Monday, January 14, 2013

Conscious




 I don't like repeating myself. As such, I am not too keen in re-transcribing my thoughts and descriptions of my two weeks in Vietnam and Cambodia. It was a terrific time with some wonderful people (both friends and strangers). I captured my pontifications in my personal notebook, though, and that is where they will stay. Ask me and I'll share it with you, but I'm not going to run down my vacation.

Besides, nothing negative happened so it's immediately less riveting than a total train wreck would have been. Flying back into Beijing the flight attendant came over the loudspeaker in the plane.

"The ground temperature in Beijing is -11 degrees Celsius," she said.

I groaned. It's silly to complain, since I spent the previous two weeks in paradise, but it was a fairly severe shock to the system. I grumbled.

Memories will settle in and nestle their way into my subconscious. This is why we travel. It's an opportunity to see the world and build on our perceptions and experiences. Every meaningful moment, positive and negative, is a puzzle piece forming our personal identities. Mine is unique...just like everyone else.






Worse...the pollution is more oppressive than ever. The air quality index was, apparently, off the scales on Saturday. It probably set me back to day one of not smoking. Drat.


For everything new, there is something familiar. Upon returning to the frigid concrete jungle, the safest and most comfortable option is staying inside to catch up on movies and television. Hooray! From Lincoln to Django to Zero Dark Thirty, the movies of 2012 have impressed. Netflix has given me access to Sons of Anarchy, which I have put off for some time. Turn the heat on, lay back on my tiny couch and I avoid the cold. Not a bad call.

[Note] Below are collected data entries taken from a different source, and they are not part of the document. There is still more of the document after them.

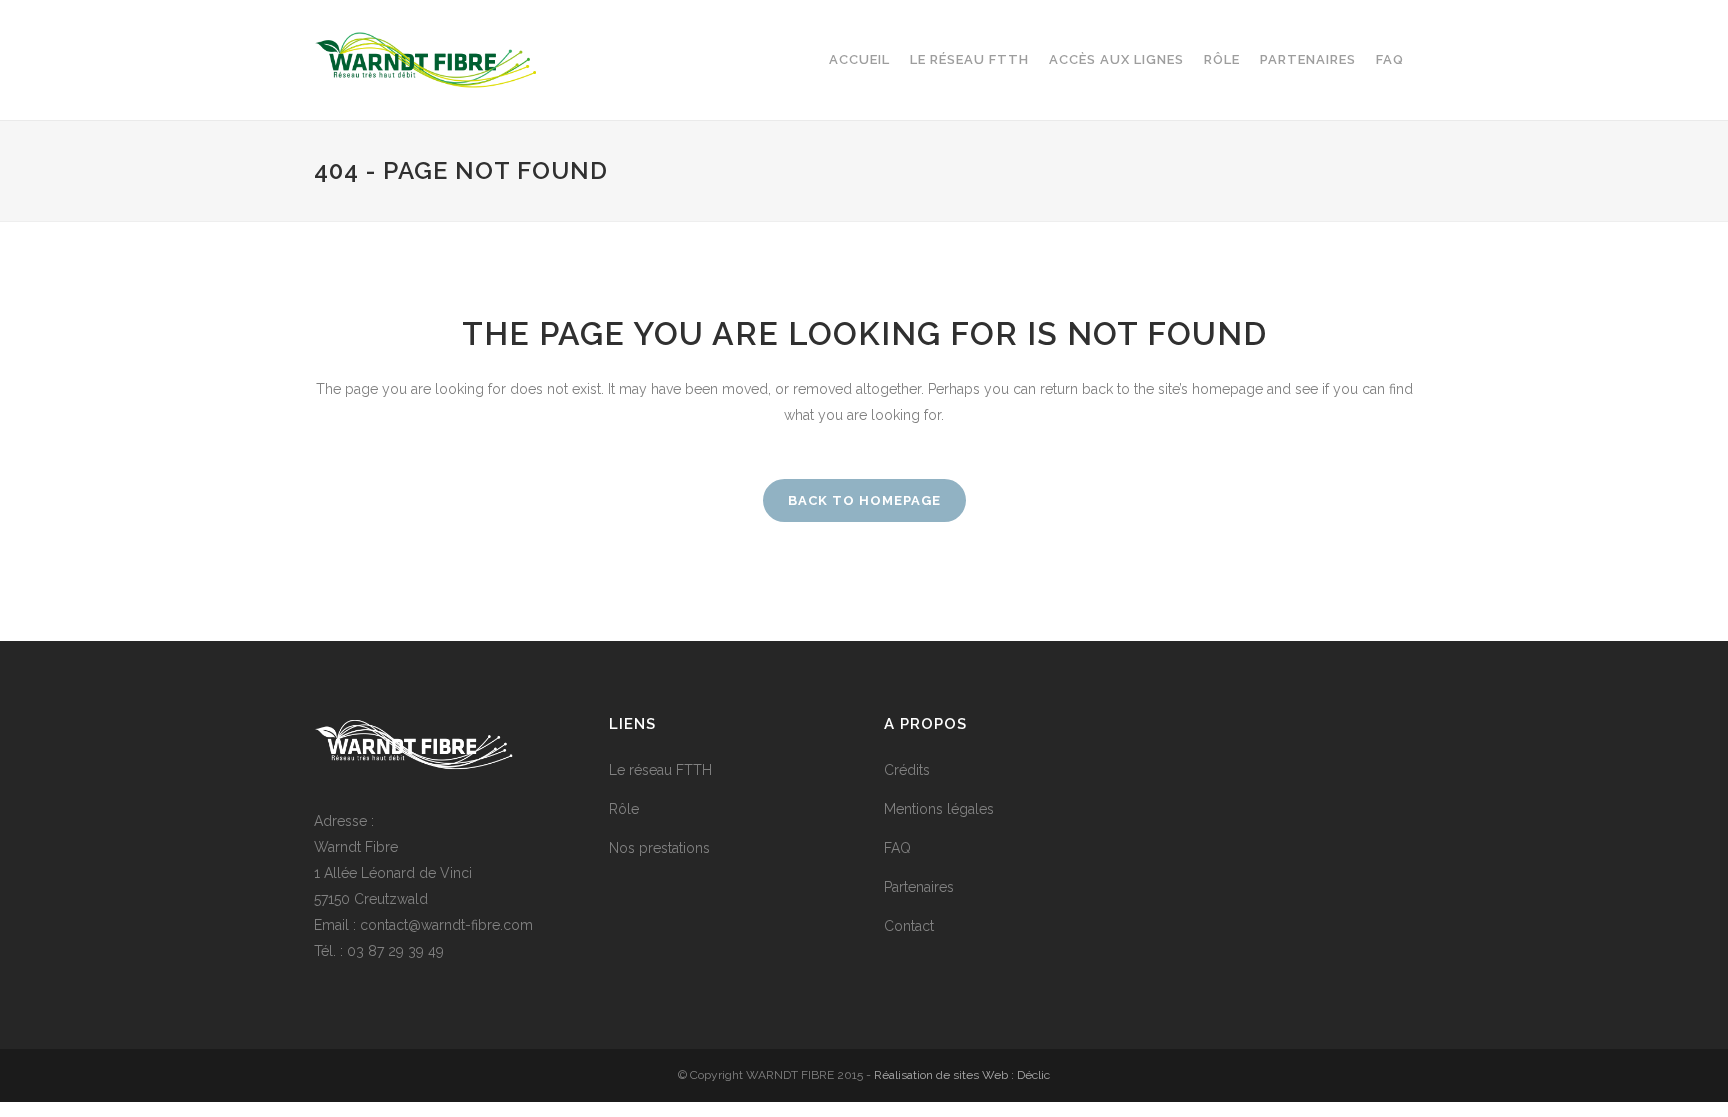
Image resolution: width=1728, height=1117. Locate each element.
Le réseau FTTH (660, 770)
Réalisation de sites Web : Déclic (962, 1075)
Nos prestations (659, 848)
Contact (909, 926)
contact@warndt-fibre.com (446, 925)
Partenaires (919, 887)
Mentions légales (939, 809)
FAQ (897, 848)
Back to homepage (864, 500)
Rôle (624, 809)
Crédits (907, 770)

But still I am restless at times. I don't like to blog without purpose...but I also don't like leaving this space untended for too long. It's good practice to compose these posts, however aimless. I'm not Kerouac, though and stream of consciousness doesn't flow easily for me. Perhaps the more I force myself to do it, the easier it will get...like most things.

Less than a month until Spain. My mind is already there.

1 comment:

Amanda said...

I love your writing, Jason.

And also, think of how your lungs would look (and feel!) if you were still smoking + the pollution?